I’m mastering the art of spontaneity. Deciding to live has opened my eyes to the many opportunities I’ve missed over the last few years. And, really, even the past decade—fear, pain and being unreasonably cautious kept me from seeing and doing all I could have. But today, on a whim, I decided we would pack up and go to the mountains. I haven’t been since April 2020 because of the pain of the drive and the difficulty of getting into the cabin because of the rocky steps and path. But screw it, I’m back to life so pain be damned, I was making the trip.
The drive was.. horrible. Halfway up, I couldn’t feel my leg anymore and I was having regrets. I started to just turn around and go home but instead, I stopped, got out for a short walk and got back to it. The closer we got to the cabin, the more the regret vanished. The last 45 minutes of the drive in is so beautiful. Green as far as the eye can see.
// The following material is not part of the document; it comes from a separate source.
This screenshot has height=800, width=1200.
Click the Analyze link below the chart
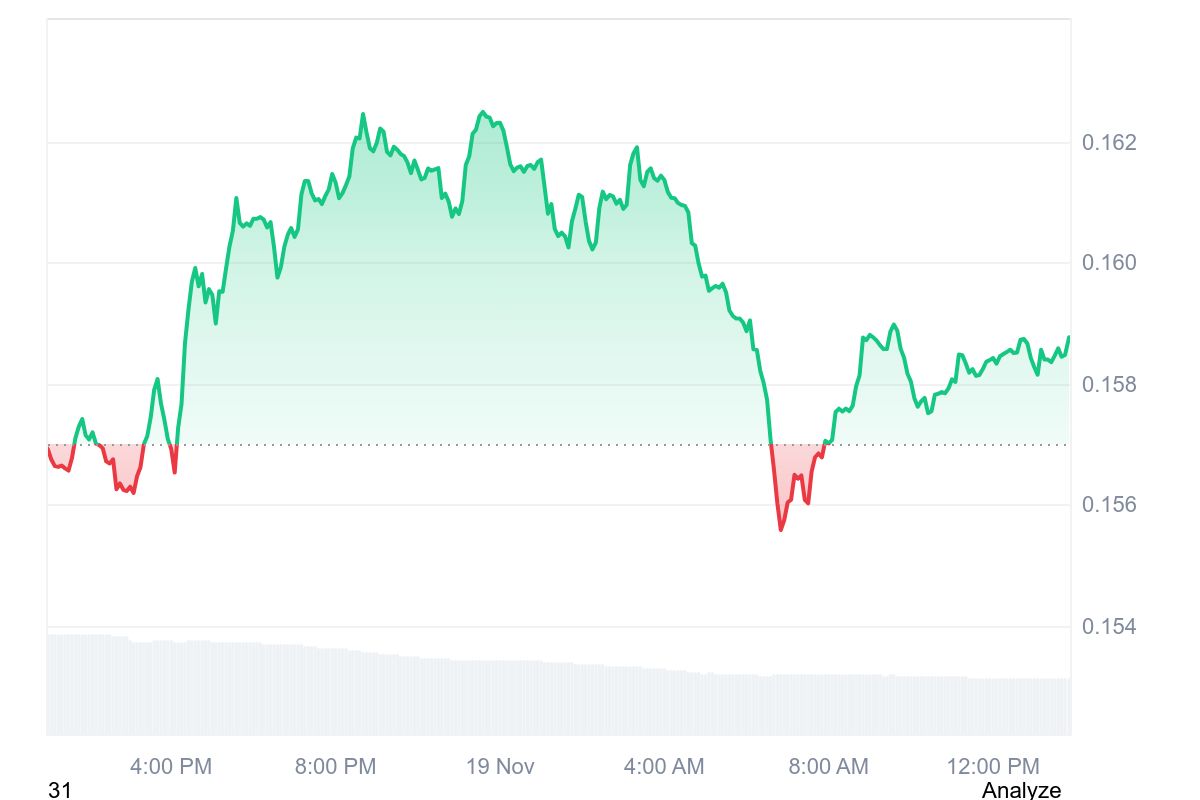[x=1021, y=790]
Evergreens, massive oaks, dogwoods and birches line the roads, with hills like grass covered waves rolling along, dotted by the occasional wooden cottage or quilt-adorned barn.
The twisting and curving single lane dirt path up to the cabin woke my snoring husband. I made it. This beautiful home my family has in the mountains that I can use any time I want, and I hadn’t visited in more than two years, I finally made it back. The walk in was accentuated by my groans and hisses as my body unfolded and creaked open.
The view is beautiful. It’s inspiring and refreshing. I’m glad I made the trip (even if I’m already dreading the drive home). I have absorbed it all and I’m ready to take a nature walk tomorrow as a family. Something we have never done since my daughter was born.
I am so full of life. I want to make the most of life, start a career, travel, and make memories. I haven’t been this lively and motivated since college. And it feels amazing.
And LOOK AT THIS!! I. Have. Definition. I noticed today this line on my stomach. I don’t know if it’s just a gap forming in the fat or if my abs are actually becoming defined. Either way! I haven’t had any definition in my stomach, ever, and this made me so freaking excited. I just kept poking it all night.
There’s always a way. It may be easy, it may be hard, it may be nearly impossible—but there is always a way. Find it, take it, and cherish the journey.